Ça fait 2 ans maintenant qu’il a eu lieu, l’accident. Je sais toujours pas si je remarcherai. Je stagne dans ma rééduc. C’est normal il parait. Les progrès se font par
paliers. Je suis pas encore retourné aux courses. C’est tellement dur de circuler en fauteuil roulant, de ne pas pouvoir aller partout, d’avoir toujours besoin de quelqu’un, de surprendre le regard de certains. J’irai quand on m’aura complètement oublié.
Par contre, l’autre jour, je suis allé voir une expo.

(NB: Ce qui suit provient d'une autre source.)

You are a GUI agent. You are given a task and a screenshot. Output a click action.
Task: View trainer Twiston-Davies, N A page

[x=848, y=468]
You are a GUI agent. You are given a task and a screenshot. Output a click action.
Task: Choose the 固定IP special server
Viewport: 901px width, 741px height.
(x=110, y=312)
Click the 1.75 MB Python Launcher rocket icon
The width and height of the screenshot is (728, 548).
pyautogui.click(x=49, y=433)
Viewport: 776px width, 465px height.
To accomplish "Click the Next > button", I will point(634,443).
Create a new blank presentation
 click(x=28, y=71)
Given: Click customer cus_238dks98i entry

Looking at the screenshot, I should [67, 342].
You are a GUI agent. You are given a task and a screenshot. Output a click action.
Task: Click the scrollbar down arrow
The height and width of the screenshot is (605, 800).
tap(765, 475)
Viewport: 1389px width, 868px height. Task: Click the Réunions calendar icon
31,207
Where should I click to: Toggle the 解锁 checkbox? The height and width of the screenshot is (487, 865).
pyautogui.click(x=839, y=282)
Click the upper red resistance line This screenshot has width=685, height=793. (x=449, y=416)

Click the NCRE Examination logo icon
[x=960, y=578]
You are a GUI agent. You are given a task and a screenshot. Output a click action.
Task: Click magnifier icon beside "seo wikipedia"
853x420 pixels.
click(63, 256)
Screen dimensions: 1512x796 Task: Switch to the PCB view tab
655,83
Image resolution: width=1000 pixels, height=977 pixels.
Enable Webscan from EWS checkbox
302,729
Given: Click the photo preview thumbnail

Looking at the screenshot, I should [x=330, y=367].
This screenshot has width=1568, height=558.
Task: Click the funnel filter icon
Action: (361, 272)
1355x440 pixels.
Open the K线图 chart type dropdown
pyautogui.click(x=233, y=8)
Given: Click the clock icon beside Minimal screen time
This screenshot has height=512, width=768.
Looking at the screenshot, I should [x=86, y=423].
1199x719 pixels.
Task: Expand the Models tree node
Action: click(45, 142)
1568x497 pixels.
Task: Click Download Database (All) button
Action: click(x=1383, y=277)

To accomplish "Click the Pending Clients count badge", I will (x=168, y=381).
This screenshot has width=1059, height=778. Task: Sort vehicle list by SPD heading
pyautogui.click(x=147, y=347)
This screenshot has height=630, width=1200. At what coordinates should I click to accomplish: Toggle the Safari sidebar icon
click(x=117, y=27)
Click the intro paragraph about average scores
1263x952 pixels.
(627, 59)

Eh oui ! une expo d’art contemporain à la Bourse du Commerce. Et j’y ai pris beaucoup de plaisir. J’en revenais pas. Mon accompagnateur, il n’y connaissait rien. Alors je me suis entendu lui parler de liberté de création, de ressenti, de dessin dans l’espace. Il m’écoutait, bouche bée. Je m’étonnais moi-même. Au bout d’un moment, je nous ai revu, quand on avait été à Beaubourg la première fois avec Arno et je me suis rendu compte que j’étais plus en colère.
En rentrant, j’ai décidé d’acheter une sculpture, peut-être plusieurs. Faut que je vois ça dans les revues spécialisées. J’en ai acheté 2 ou 3 l’autre jour.
Il en prend une dont il enlève le film protecteur et lit :
- Derniers préparatifs avant l’ouverture de la Biennale de Venise. Les 2 artistes qui représenteront la France, le peintre Claude Simon et le sculpteur Arno…
J’ai pas lu plus loin. Suivaient les interviews des 2 artistes. J’ai lu que celle d’Arno :
- Arno, vous présentez ici plusieurs œuvres emblématiques de votre travail sauf une, un peu décalée, plus figurative. Pouvez-vous nous dire pourquoi
- C’est vrai, c’est une tête de cheval. J’ai voulu représenter la vitesse, la puissance et la beauté d’un cheval au galop, en plein effort. Pour ça, j’ai figuré sa crinière par de minces tubes de métal au travers desquels on aperçoit le ciel, par transparence. Vous remarquerez aussi qu’apparait, sur son encolure l’empreinte d’une main. Celle de son jockey.
On entend le bruit du galop du peloton approchant du poteau d’arrivée. La lumière s’éteint progressivement.